**What the task asks**
Check each line of the data for "card" and select those that have it.

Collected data
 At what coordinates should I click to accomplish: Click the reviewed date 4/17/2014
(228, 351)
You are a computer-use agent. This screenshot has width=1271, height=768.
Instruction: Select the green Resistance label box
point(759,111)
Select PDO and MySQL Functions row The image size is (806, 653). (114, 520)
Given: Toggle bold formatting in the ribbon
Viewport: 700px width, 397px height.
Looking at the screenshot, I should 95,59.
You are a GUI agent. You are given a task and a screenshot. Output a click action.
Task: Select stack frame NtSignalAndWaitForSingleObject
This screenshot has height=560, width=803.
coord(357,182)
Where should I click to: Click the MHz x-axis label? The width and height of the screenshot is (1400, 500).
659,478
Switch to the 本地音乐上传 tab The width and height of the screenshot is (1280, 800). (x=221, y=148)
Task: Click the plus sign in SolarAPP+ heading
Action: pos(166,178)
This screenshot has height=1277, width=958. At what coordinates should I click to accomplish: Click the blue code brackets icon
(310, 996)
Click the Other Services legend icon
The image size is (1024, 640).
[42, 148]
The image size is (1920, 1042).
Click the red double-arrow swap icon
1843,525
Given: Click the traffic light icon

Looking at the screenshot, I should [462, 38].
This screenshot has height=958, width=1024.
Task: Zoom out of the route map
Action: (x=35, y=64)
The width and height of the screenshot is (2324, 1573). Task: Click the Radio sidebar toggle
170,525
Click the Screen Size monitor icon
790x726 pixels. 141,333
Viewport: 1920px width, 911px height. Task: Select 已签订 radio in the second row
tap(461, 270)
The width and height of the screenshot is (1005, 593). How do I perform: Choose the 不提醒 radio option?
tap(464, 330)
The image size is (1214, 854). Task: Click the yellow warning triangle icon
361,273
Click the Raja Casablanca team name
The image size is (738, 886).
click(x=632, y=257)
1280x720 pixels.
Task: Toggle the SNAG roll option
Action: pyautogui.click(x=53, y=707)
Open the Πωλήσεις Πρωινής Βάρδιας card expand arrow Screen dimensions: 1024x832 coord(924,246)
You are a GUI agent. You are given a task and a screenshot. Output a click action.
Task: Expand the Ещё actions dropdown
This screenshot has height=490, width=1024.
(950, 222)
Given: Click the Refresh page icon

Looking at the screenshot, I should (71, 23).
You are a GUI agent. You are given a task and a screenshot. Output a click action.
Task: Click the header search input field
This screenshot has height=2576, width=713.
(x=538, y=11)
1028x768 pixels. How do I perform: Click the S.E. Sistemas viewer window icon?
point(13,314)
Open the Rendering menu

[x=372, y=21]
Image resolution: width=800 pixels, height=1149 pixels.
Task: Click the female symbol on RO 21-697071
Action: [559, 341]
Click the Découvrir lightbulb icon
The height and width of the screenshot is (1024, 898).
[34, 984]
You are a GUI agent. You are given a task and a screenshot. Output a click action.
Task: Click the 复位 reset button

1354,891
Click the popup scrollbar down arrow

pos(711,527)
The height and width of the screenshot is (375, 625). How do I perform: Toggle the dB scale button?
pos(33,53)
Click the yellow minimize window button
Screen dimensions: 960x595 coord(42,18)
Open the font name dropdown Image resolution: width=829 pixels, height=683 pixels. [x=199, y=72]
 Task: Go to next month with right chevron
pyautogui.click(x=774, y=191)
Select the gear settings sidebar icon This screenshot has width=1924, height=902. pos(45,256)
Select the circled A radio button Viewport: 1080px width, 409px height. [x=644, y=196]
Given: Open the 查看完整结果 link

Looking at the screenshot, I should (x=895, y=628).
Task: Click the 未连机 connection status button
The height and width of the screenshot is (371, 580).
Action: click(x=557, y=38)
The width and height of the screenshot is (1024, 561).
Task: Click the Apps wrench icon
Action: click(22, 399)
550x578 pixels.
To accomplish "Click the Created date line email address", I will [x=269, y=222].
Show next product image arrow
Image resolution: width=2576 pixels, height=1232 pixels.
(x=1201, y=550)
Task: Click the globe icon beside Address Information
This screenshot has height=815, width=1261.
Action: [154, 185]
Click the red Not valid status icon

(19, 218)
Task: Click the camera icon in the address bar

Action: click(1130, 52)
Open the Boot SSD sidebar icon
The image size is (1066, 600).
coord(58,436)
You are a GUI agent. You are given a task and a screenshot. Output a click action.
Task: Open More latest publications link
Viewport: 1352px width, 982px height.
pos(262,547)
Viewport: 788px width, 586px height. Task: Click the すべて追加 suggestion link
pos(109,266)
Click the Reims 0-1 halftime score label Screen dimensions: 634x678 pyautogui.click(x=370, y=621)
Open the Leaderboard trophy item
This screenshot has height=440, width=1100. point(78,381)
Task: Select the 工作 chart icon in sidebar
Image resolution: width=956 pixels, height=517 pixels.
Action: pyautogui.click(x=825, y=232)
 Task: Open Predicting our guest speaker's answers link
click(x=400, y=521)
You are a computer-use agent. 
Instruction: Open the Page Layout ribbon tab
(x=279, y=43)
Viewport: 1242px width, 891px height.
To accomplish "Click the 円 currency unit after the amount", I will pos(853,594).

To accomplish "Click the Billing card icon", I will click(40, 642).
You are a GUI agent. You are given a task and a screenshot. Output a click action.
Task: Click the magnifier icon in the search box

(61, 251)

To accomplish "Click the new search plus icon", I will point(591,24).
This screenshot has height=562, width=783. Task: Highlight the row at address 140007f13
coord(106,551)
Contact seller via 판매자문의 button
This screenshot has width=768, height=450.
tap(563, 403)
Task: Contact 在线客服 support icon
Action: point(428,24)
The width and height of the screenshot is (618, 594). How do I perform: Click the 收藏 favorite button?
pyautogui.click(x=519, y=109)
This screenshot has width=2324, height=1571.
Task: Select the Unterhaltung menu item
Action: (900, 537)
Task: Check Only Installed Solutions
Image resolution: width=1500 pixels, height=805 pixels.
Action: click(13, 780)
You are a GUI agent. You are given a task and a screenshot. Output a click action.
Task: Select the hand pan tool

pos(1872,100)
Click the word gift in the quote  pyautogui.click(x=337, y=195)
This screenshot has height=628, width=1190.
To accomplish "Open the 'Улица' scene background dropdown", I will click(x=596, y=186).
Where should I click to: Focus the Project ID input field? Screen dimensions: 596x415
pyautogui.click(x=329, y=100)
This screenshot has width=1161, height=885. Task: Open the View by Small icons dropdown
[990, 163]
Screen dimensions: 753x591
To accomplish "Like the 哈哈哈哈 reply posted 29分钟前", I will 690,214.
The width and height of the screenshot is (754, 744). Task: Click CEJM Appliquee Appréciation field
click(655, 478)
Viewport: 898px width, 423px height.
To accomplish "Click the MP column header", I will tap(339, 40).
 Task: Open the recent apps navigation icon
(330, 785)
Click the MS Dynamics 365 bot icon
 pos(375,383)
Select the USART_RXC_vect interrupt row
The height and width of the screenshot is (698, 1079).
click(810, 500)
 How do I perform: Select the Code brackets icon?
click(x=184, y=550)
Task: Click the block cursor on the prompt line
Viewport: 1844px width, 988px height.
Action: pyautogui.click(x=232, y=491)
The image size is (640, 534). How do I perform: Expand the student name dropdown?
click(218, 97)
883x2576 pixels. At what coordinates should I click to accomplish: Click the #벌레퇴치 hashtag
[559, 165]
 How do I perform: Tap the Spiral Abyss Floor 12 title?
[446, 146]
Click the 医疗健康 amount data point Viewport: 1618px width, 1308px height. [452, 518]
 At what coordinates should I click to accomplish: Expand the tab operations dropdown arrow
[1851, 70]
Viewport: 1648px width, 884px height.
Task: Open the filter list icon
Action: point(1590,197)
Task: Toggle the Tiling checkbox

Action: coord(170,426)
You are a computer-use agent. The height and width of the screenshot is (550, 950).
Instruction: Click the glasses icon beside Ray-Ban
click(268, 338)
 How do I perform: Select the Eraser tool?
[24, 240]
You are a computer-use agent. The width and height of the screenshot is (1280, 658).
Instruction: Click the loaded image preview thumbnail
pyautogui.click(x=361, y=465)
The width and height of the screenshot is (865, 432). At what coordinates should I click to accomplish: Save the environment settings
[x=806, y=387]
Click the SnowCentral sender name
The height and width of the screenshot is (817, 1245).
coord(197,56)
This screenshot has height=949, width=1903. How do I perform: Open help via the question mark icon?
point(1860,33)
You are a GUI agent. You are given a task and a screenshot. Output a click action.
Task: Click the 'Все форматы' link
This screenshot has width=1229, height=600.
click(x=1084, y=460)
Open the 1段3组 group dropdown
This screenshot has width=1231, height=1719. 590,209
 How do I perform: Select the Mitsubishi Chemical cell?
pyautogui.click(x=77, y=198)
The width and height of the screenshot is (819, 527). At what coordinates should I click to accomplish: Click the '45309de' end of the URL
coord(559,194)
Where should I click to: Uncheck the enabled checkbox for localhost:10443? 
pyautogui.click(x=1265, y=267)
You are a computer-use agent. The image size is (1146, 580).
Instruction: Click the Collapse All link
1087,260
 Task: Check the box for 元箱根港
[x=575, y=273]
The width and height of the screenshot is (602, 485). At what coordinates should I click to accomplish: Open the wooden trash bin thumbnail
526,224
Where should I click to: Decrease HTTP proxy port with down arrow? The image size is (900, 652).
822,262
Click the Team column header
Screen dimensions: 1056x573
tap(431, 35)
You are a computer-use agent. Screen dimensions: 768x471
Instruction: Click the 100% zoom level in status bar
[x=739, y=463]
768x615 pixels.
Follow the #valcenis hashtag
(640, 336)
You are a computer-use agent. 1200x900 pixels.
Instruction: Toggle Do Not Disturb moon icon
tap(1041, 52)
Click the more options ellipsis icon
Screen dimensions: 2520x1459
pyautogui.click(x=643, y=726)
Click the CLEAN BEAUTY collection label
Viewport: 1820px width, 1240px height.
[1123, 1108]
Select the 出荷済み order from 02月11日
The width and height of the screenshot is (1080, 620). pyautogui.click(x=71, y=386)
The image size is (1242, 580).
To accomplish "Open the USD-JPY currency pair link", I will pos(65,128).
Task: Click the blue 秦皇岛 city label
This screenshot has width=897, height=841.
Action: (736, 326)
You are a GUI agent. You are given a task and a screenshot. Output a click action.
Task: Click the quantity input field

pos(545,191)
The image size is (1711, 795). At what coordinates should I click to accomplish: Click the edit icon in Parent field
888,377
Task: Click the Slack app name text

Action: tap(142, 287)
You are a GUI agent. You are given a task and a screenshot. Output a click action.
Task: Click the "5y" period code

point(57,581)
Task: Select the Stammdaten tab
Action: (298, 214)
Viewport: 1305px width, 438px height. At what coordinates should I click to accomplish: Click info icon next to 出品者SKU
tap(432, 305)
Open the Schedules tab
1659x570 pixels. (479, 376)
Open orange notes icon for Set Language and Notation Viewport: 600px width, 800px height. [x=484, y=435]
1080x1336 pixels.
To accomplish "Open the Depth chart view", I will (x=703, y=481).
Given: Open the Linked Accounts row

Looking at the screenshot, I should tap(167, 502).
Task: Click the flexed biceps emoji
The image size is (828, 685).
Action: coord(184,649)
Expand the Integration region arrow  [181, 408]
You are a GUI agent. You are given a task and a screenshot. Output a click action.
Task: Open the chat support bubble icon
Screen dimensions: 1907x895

**Solution to the exercise**
Open the Πωλήσεις Πρωινής Βάρδιας card expand arrow Screen dimensions: 1024x832 coord(924,246)
To accomplish "Click the Billing card icon", I will click(40, 642).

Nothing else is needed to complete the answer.